The 
                      establishment of Gunnison in 1862 resulted from the resettlement and 
                      merging of two earlier communities, each built up in 1859 along the 
                      lower Sanpitch River in upper Gunnison Valley. A group of settlers from Sanpete County had started a village on the south bank of the river 
                      at Chalk Hill Point about two miles east of the eventual town. At about 
                      the same time, a group of colonists from Springville and other places 
                      formed a settlement about three miles west of Chalk Hill. They called 
                      the place Kearns Camp after their leader, Mormon Bishop H. H. Kearns.
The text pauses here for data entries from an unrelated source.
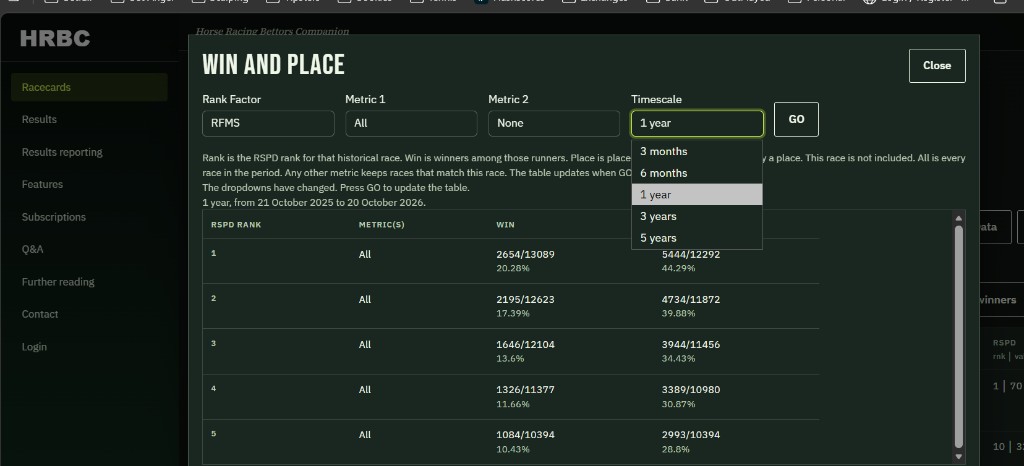Select the highlighted 1 year option
Screen dimensions: 1024x466
[x=697, y=194]
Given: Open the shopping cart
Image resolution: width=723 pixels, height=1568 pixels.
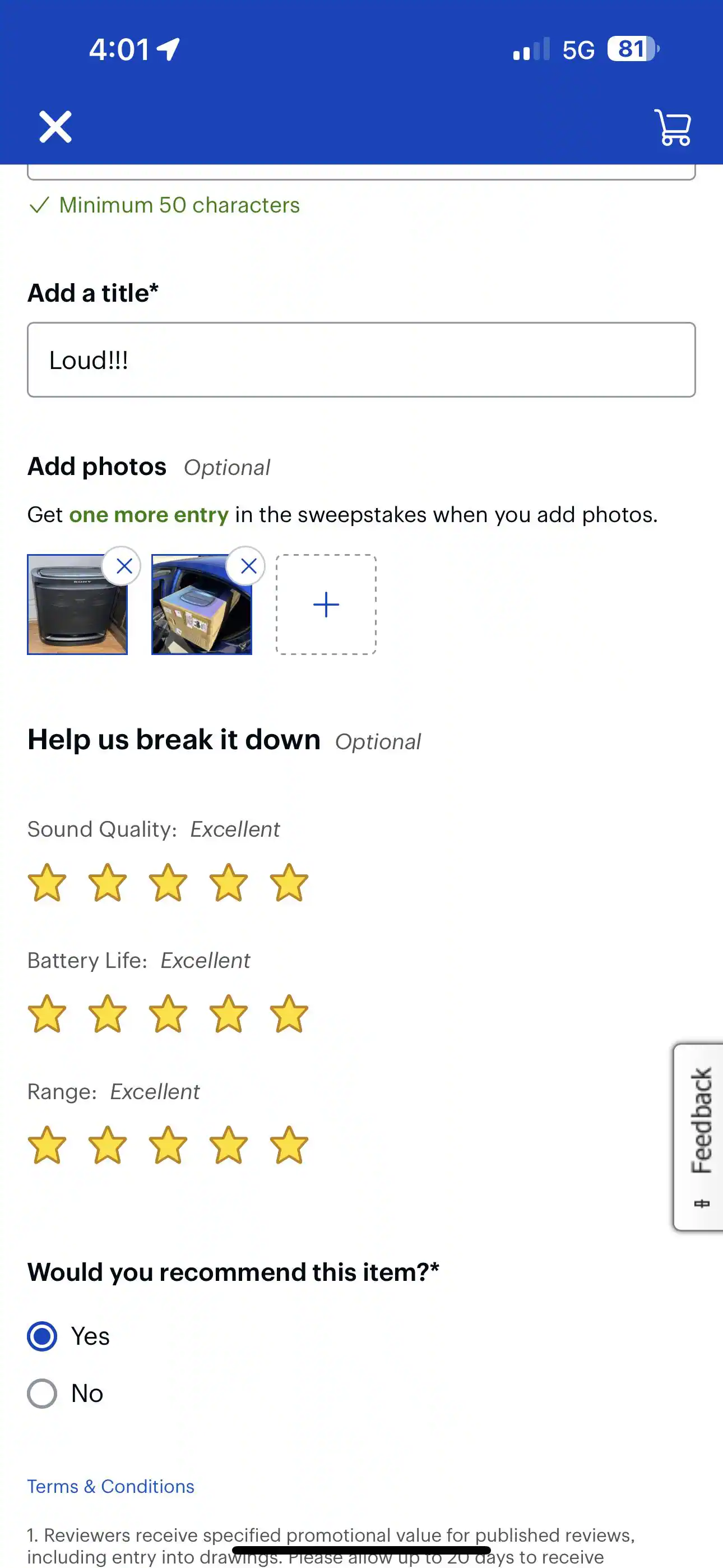Looking at the screenshot, I should coord(673,127).
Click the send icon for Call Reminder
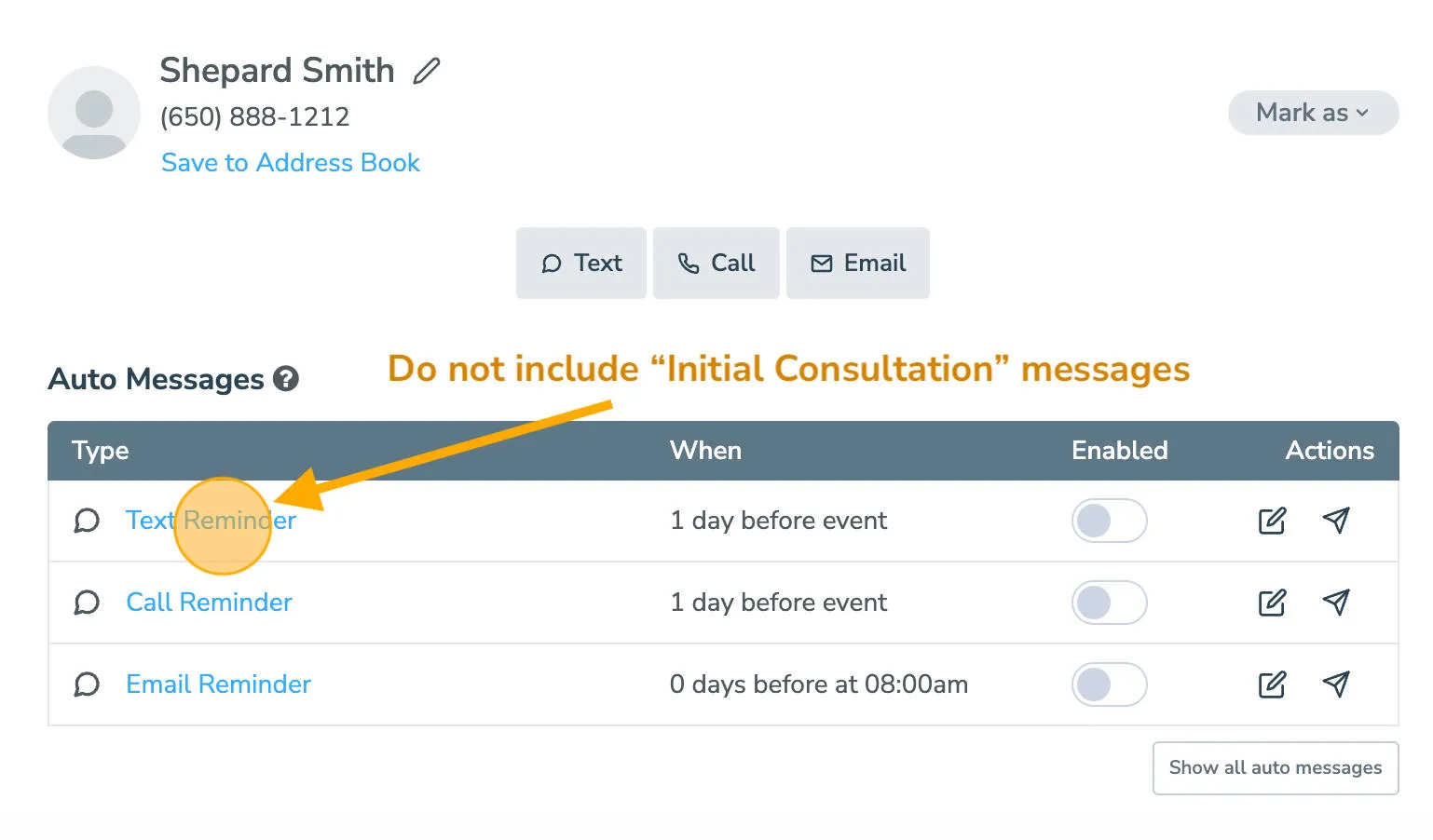 click(x=1336, y=603)
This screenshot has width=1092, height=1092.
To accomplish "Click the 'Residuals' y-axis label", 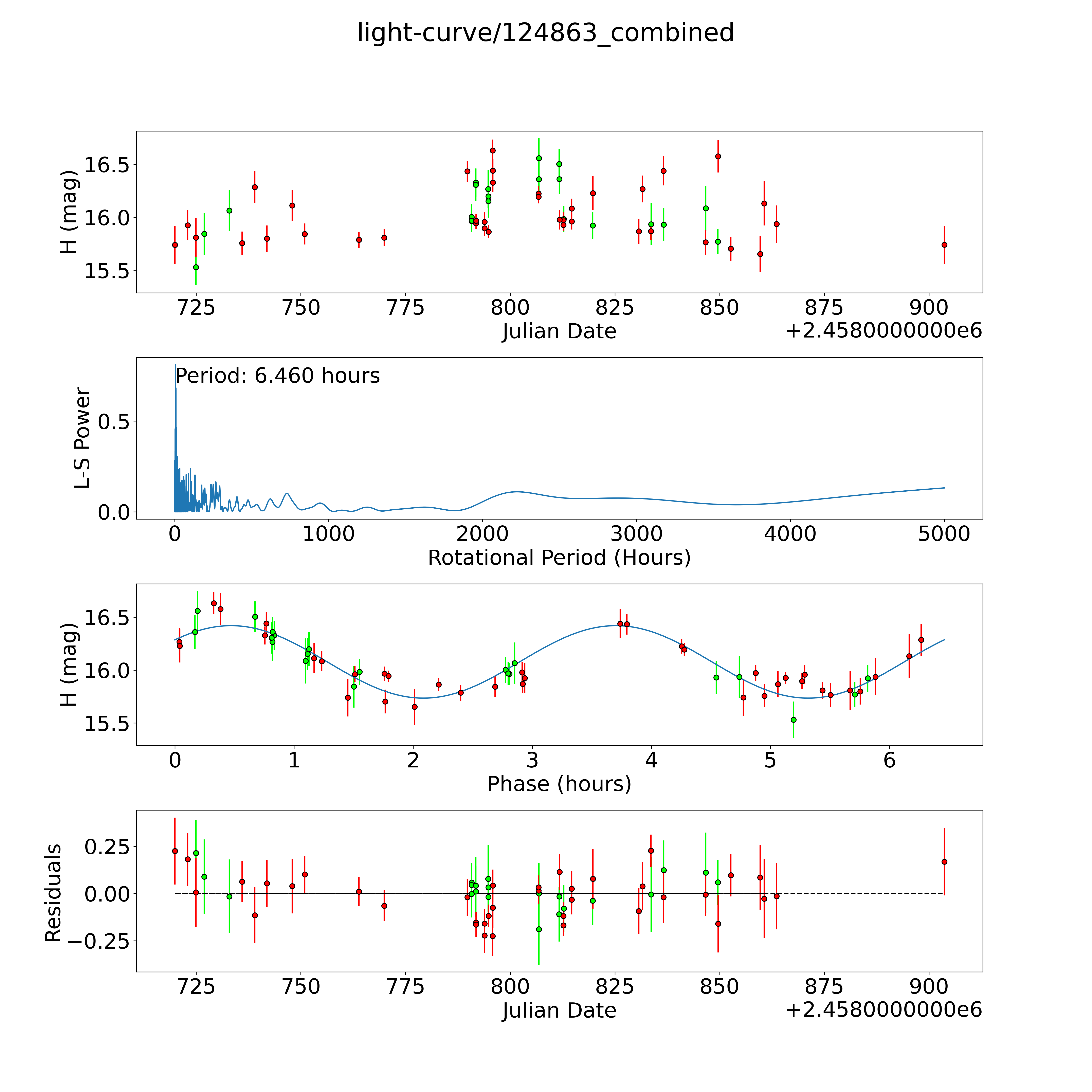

Simple houses were erected at each location, with the intention of creating 
                      permanent communities. The impetus for settlement in the area had come 
                      from Brigham Young after his tour from Manti to the Sevier Valley and 
                      the southern colonies in May 1850. During a return visit in 1862, Young 
                      saw the limitations of the swampy area, which was termed "too muddy 
                      for a hog's wallow"; he advised the people to move up to the bench area, 
                      where a new town was built.
                    The 
          town was named in honor of government explorer Captain John Gunnison, 
          who was killed with six of his men by Indians while in the Sevier Valley 
          area in 1853. Edward Fox surveyed the townsite in rectangular eight-acre 
          blocks and James Mellet erected the first house as the pioneers dismantled 
          and carted their earlier structures to the new site in late 1862. They 
          were now a long distance from water, so the first public task was to 
          dig a ditch from the river to the bench-top town. Early settlement efforts 
          were hampered by difficulties with Indians during the Black Hawk War. 
          Although a few settlers died in skirmishes, an unexpected benefit occurred 
          in April 1867 when some of the people evacuated from the Sevier County 
          colonies relocated permanently to Gunnison.